Thyroid hormone replacement or supplements can produce sweating if given in excess, producing a hyperthyroid state of increased thermogenesis, systemic catecholamine levels, and/or catecholamine receptor hypersensitivity [2528]. Inadvertent overtreatment with synthetic thyroxin, in particular, might induce sweating. Overtreatment is often due to reliance on the serum thyroid-stimulating hormone (TSH) level, which may or may not be a true reflection of thyroid hormone activity in tissues, especially in the elderly [29].

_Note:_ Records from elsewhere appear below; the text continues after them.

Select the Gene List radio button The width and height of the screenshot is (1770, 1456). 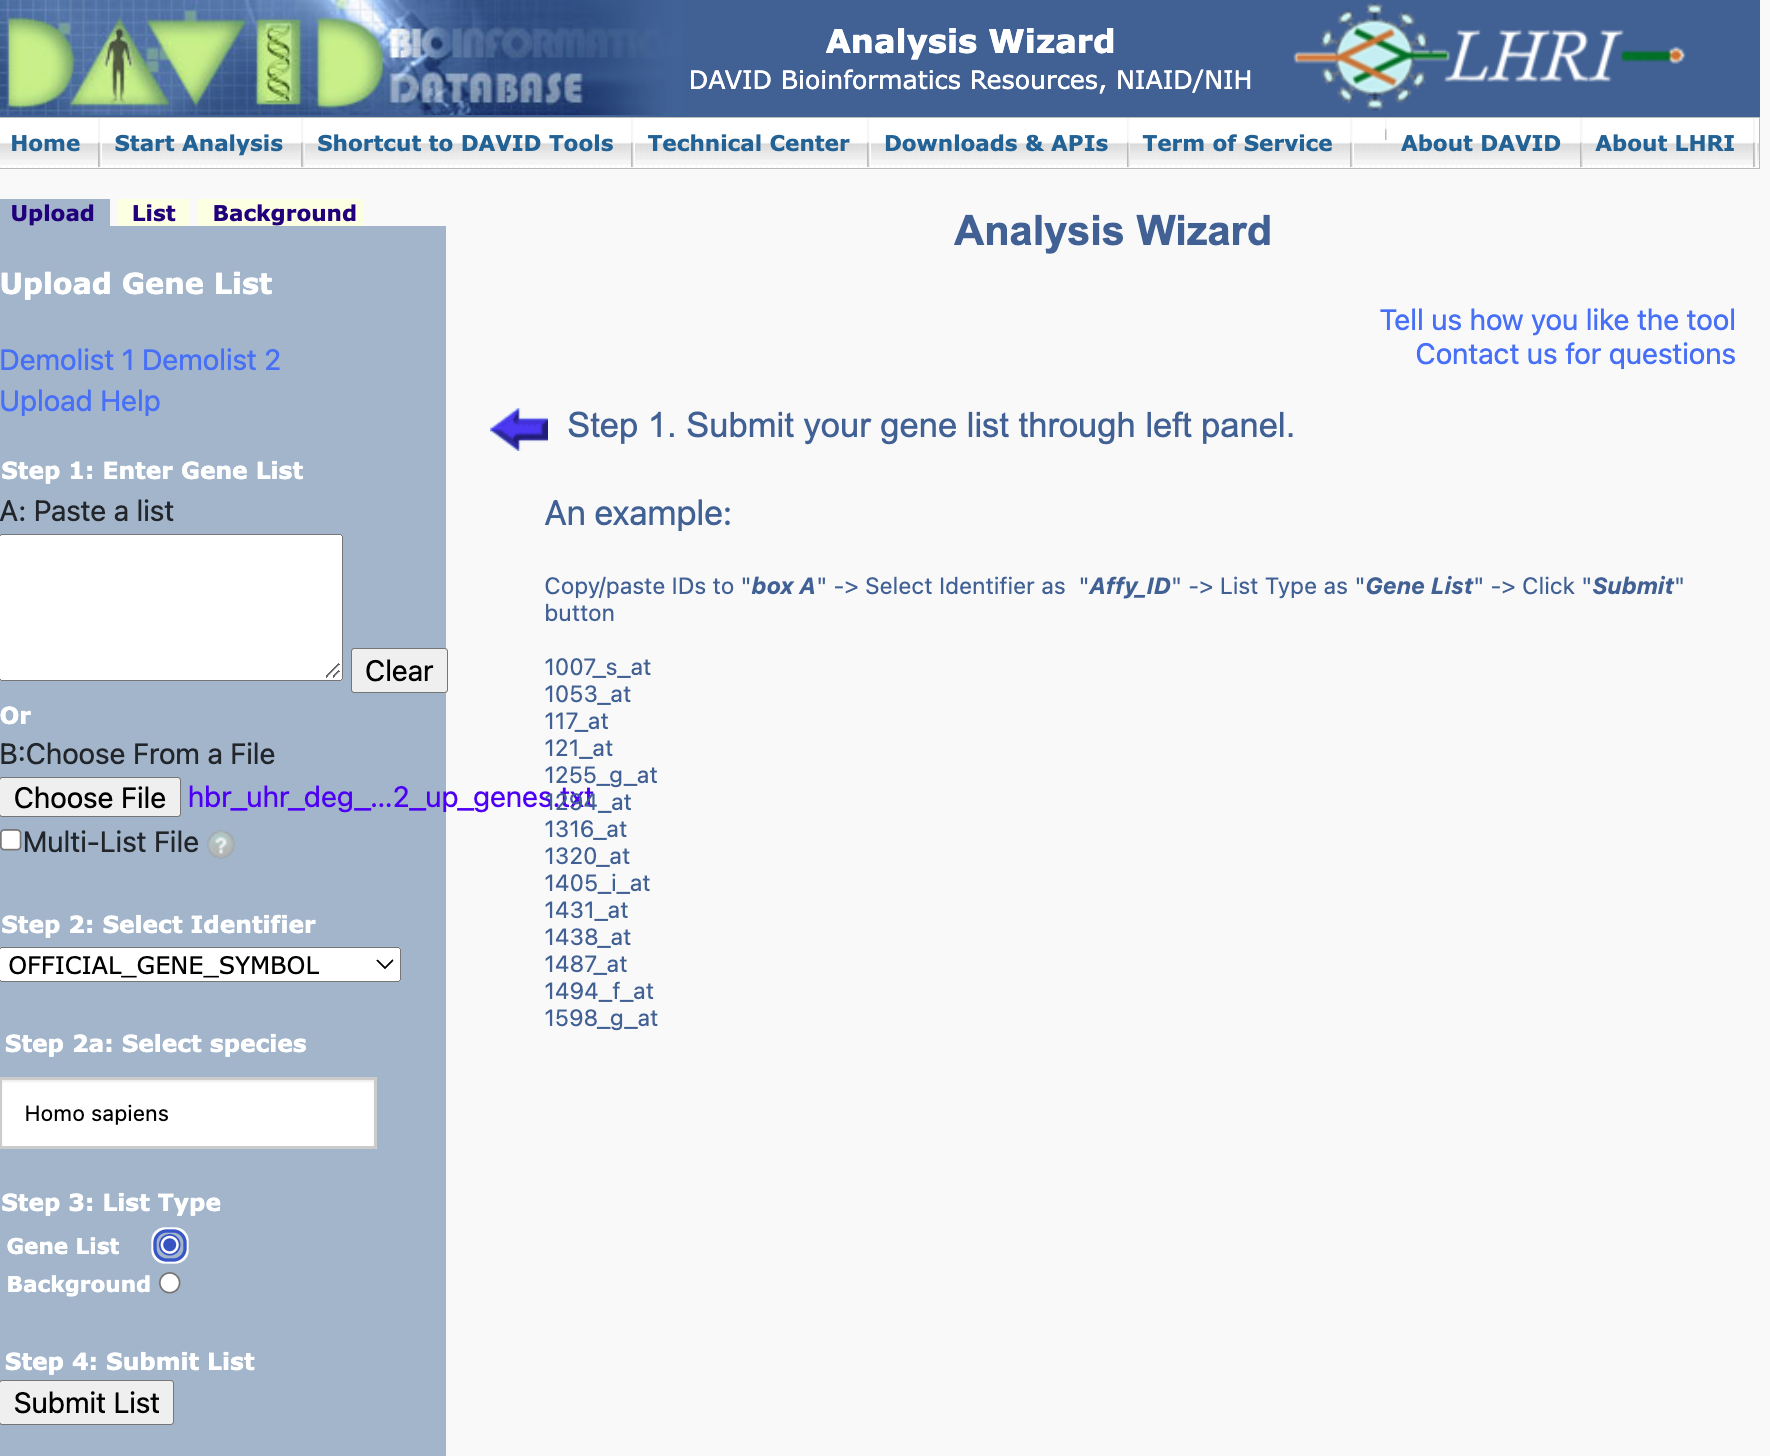click(x=170, y=1245)
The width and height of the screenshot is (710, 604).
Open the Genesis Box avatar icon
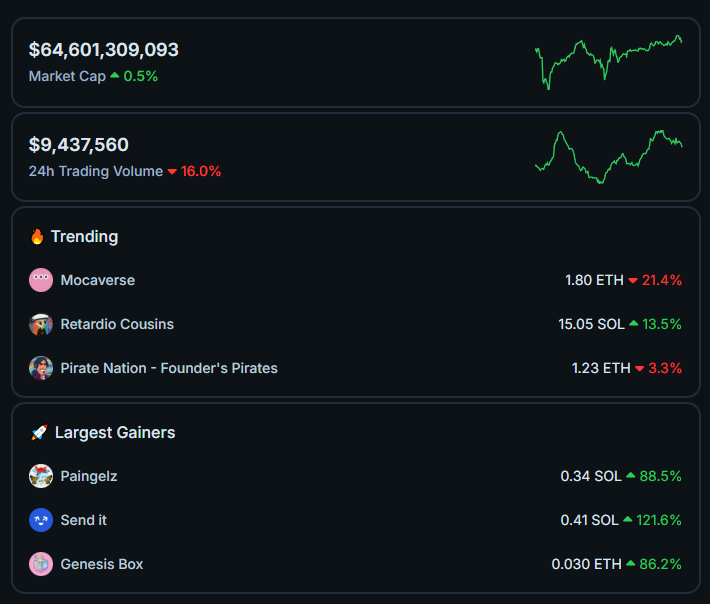pyautogui.click(x=41, y=564)
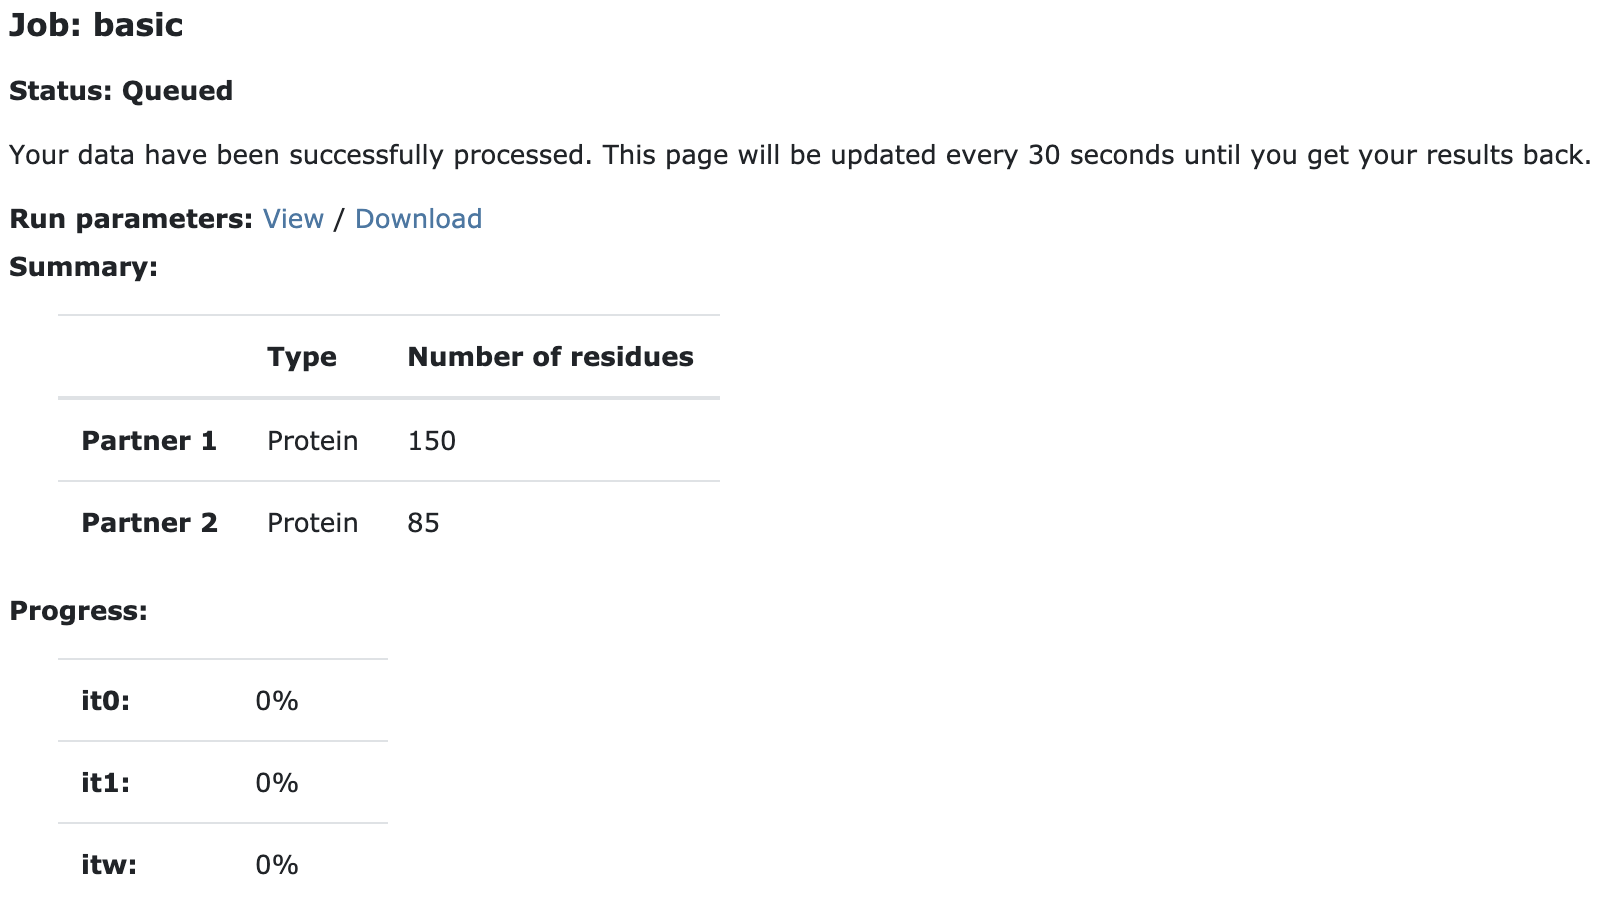Viewport: 1606px width, 900px height.
Task: Click Partner 1 Protein type cell
Action: (x=312, y=441)
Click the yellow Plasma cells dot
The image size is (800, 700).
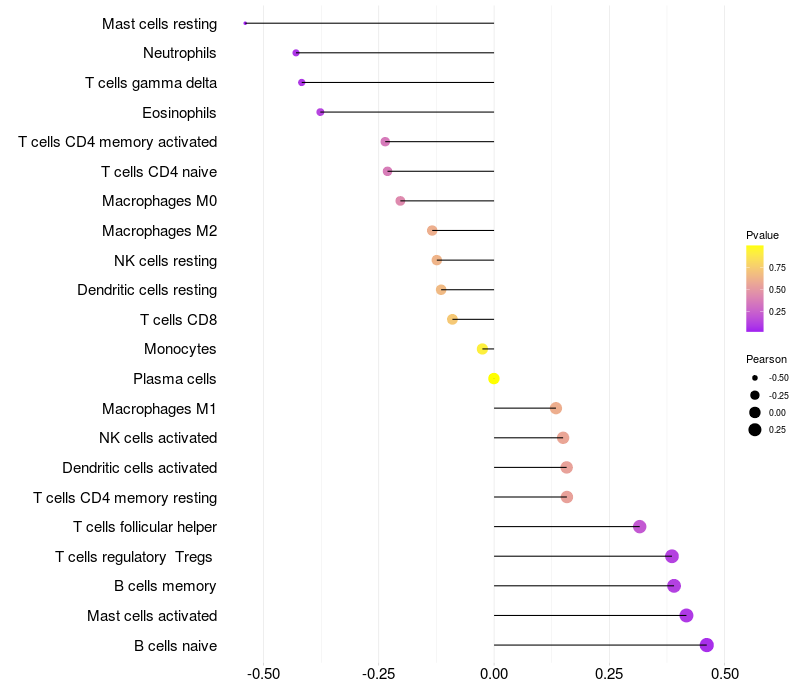point(493,379)
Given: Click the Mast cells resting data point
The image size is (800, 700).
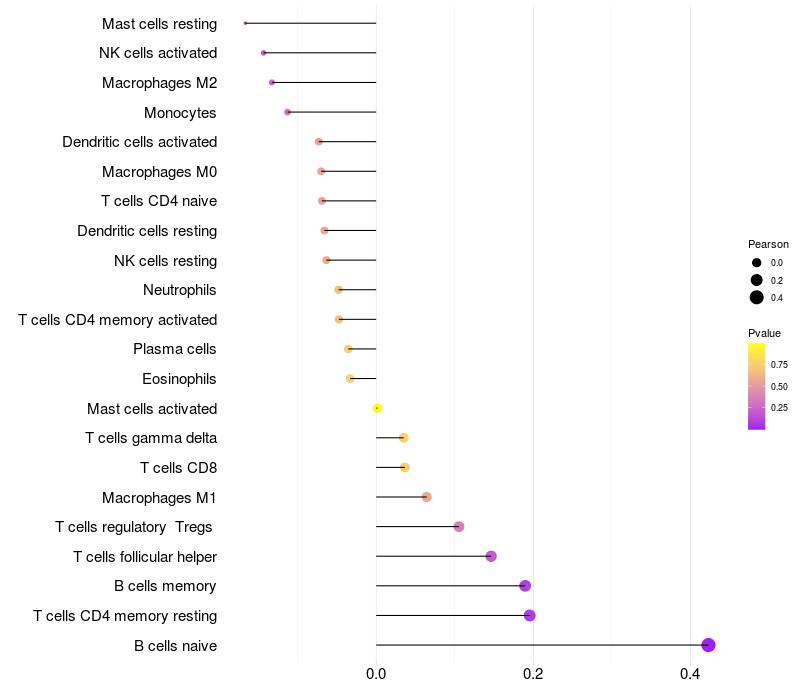Looking at the screenshot, I should coord(245,23).
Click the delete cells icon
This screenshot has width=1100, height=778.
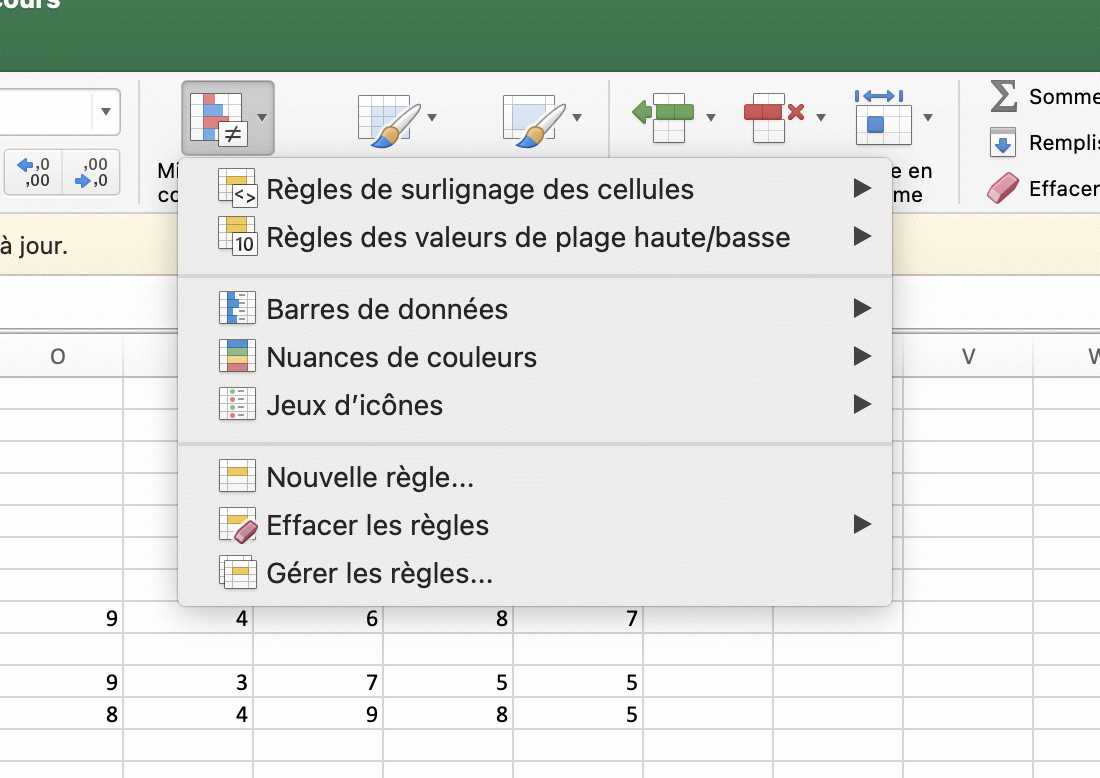[x=774, y=116]
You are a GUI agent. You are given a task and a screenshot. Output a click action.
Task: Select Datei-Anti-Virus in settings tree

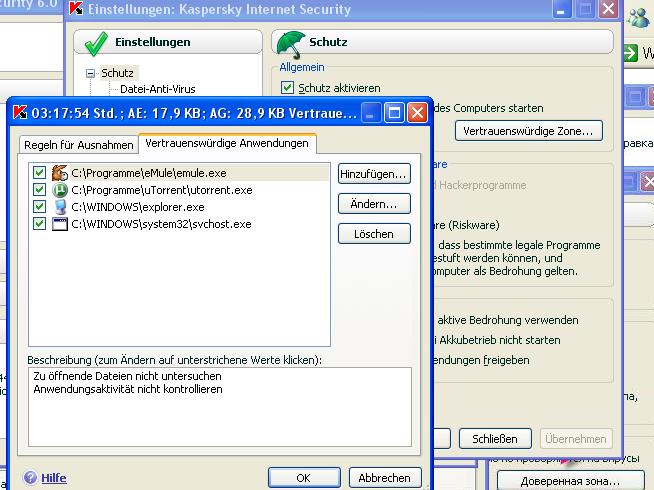point(156,89)
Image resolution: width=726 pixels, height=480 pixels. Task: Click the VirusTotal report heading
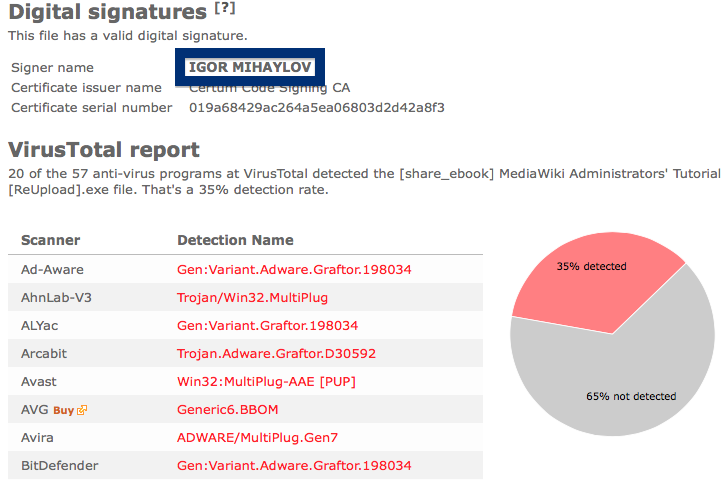click(x=104, y=150)
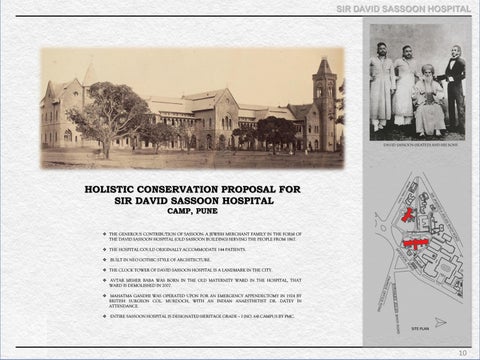
Task: Click the diamond bullet beside the 144 patients line
Action: pos(105,249)
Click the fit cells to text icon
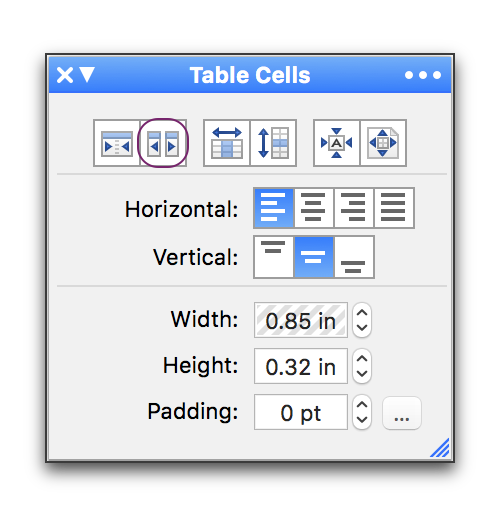Image resolution: width=501 pixels, height=515 pixels. pyautogui.click(x=337, y=143)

The study has several important limitations. First, the number and proportion of participants reporting night sweats was small, and the few participants within some of the medication categories reduced our power to detect associations with night sweats and those medication classes. Second, it was a cross-sectional study, precluding us from drawing firm conclusions about causation. Further, some potential confounders like depression were not considered, though there is no reason to believe that the predictors of night sweats identified in prior studies (e.g. fever, muscle cramps, and subjective sensory impairments) are associated with use of SSRIs, ARBs, or thyroid hormones.

Finally, sweating and symptomatic complaints related to sweating tend to diminish with increasing age. This response was tested, with thermal stimulation and intradermal acetylcholine or methacholine, in 46 men and women aged >70 years compared with younger adults [30]. A higher threshold for sweating was found in most of the older adults compared with the younger controls, with an even higher threshold for older women than men. These findings suggest that a cohort of older people may not be the best population sample in which to study the association of medications with sweating. In addition to possibly under-representing the sweat-inducing potential of drugs, older people are more likely to have more medical conditions and take more medications, increasing the unmeasured variability in our analyses. However, the fact remains that prior studies have reported night sweats but failed to identify or investigate associations between their incidence and possible drugs that cause them.

Conclusions

The findings of this study are consistent with other published evidence that SSRIs are associated with and may cause night sweats. Because of their frequency of use, this may be one of the more common causes of night sweats in patients seen in primary care. The other medication classes implicated in this study, ARBs and thyroid hormone supplements, deserve further study.